Acute Accommodative and Convergence Insufficiency (Abstract)
Malcolm L. Mazow, M.D. Kathryn Musgrove, M.D. Sandra Finkelman, C.O.

Reading easily and comfortably is of paramount importance in the intellectual development of the child and young adult. It is a relative facility of accommodation and convergence that allows the young person to read at a close range. When these mechanisms fail, reading becomes tiring, frequently producing headaches and even diplopia.

 

Asthenopia in a school-age individual can be a significant handicap to learning.
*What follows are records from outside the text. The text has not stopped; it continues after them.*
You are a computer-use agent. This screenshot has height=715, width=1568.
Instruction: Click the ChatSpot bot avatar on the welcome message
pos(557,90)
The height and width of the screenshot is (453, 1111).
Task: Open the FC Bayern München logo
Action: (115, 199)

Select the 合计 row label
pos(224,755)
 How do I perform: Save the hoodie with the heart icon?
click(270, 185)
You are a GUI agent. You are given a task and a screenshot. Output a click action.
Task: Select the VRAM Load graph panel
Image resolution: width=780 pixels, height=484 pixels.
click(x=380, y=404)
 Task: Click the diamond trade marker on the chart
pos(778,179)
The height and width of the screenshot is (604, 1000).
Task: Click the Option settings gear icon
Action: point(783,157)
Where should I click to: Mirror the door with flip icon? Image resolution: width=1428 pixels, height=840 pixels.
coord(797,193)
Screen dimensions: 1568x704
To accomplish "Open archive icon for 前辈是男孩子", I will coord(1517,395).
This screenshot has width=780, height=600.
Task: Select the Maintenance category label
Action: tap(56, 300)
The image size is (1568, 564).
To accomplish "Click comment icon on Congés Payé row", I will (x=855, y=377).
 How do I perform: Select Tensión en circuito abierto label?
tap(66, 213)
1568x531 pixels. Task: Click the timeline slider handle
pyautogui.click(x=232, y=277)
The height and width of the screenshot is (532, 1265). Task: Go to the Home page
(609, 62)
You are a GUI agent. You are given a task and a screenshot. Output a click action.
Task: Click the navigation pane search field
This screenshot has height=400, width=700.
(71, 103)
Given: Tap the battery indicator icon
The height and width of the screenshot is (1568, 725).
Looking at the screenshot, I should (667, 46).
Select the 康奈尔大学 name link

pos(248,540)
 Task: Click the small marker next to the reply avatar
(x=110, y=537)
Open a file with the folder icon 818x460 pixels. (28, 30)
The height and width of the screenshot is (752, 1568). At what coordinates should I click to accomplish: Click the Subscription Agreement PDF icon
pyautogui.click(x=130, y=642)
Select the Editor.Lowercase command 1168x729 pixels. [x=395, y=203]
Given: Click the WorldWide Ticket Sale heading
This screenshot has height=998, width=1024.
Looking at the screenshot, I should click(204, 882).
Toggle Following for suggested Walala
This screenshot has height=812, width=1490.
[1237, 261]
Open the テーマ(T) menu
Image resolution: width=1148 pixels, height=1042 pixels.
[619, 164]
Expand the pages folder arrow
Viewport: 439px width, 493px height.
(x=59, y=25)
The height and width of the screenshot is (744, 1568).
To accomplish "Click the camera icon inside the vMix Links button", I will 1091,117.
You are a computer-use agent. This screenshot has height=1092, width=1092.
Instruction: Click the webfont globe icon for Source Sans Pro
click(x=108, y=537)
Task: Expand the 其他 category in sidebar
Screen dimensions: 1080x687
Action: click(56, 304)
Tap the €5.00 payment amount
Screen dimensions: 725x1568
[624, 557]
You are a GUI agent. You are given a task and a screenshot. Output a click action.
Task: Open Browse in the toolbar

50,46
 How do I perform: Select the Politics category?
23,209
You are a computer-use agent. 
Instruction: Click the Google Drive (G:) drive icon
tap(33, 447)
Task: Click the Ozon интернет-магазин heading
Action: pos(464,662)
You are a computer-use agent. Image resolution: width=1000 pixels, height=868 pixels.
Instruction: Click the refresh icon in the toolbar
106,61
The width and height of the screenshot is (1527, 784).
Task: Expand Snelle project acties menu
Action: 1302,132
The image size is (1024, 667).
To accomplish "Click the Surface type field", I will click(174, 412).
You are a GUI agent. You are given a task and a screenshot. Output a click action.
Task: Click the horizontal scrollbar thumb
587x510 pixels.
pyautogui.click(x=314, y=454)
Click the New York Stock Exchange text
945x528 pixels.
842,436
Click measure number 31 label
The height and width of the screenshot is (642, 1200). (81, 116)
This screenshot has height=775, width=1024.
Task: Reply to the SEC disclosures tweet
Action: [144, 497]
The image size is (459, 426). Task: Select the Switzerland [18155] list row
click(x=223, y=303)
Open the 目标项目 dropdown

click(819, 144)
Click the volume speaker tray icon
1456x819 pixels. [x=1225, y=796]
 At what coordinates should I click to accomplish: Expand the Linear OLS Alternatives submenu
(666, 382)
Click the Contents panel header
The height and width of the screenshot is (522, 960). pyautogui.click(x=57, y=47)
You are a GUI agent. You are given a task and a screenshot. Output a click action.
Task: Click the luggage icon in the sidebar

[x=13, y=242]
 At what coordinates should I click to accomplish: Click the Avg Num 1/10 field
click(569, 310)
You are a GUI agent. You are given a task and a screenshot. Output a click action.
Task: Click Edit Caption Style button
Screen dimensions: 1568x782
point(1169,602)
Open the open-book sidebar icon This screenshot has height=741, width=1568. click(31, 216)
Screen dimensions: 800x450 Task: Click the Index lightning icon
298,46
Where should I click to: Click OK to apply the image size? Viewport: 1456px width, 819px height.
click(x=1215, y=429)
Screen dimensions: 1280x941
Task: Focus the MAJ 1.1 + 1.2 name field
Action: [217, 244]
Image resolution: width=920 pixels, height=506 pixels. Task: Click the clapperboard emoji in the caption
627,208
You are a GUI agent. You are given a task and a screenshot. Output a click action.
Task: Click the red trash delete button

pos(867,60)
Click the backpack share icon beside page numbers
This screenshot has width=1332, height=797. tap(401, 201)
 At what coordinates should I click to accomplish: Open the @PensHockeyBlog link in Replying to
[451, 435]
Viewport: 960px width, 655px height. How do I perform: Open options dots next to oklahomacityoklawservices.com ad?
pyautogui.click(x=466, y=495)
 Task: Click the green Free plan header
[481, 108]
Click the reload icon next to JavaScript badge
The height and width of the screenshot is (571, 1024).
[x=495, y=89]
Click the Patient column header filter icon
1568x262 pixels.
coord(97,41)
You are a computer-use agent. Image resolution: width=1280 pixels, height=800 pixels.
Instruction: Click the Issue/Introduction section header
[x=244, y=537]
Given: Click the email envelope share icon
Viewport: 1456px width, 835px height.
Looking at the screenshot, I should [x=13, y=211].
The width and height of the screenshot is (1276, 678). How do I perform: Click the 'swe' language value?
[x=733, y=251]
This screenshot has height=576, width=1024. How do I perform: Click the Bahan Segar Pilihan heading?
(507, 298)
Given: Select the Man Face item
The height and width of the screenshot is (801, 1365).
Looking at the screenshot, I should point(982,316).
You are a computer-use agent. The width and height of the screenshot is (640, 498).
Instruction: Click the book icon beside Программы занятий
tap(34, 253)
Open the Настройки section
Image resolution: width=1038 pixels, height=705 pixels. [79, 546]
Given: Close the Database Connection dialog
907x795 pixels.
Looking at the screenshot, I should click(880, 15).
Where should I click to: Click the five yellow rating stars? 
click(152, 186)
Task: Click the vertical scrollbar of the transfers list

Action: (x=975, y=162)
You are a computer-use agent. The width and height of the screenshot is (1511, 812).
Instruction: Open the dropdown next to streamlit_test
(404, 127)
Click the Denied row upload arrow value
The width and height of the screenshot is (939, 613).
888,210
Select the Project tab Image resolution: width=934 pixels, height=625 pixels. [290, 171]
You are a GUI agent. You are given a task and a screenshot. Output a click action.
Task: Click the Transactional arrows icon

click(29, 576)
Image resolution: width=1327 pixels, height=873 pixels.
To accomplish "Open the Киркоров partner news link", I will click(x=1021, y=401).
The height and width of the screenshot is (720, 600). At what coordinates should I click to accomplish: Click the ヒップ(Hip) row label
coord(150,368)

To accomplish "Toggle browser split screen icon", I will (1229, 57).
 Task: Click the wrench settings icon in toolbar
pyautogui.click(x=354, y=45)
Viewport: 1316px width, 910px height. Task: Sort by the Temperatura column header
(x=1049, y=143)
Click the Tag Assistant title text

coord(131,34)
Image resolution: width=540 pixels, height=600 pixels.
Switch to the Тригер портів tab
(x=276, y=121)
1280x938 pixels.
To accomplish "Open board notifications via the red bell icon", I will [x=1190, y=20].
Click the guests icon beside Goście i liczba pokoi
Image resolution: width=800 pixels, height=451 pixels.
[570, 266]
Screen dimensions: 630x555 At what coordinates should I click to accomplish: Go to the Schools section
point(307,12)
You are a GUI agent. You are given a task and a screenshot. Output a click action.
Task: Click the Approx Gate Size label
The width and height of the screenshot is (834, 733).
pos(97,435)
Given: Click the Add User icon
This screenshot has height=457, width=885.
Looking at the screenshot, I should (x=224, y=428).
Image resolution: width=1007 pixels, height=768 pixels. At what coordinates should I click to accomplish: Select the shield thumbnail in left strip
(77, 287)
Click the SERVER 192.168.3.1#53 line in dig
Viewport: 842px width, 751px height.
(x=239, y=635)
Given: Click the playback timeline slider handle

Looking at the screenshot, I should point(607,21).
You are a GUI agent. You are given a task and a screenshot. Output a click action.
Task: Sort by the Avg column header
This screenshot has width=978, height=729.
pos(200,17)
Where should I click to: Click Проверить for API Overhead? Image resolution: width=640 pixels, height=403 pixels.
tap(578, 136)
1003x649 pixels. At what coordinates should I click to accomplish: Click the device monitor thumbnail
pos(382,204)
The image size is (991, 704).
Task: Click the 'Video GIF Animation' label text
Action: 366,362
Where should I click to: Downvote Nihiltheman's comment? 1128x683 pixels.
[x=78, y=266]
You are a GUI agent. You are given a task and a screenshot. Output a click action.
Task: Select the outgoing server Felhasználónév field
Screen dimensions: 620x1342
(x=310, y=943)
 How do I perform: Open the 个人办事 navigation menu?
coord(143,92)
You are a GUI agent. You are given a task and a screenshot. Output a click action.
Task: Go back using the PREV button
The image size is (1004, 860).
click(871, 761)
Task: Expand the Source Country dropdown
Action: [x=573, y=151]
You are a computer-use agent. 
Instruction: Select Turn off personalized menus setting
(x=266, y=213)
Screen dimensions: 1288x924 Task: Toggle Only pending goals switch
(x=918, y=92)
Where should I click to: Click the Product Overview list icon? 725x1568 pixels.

An inability to concentrate on written material creates frustration, impeding the learning process. Once the refractive error has been corrected and the symptoms persist, evaluation of the patient for mechanisms of binocular dysfunction is carried out.

 

Convergence insufficiency syndrome is defined in a variety of ways. This abnormality includes remote near point of convergence and decreased amplitudes of convergence compared to divergence with poor recovery once fusion has been broken. These defects individually or in any combination, are enough to create symptoms.

 

Over the past four years, we treated 26 young patients with asthenopic symptoms who had a combination of profoundly decreased accommodation and convergence in the absence of any other neurologic symptoms or signs. This retrospective study looked at this group to evaluate the relationship between abnormal accommodation and the findings of convergence insufficiency.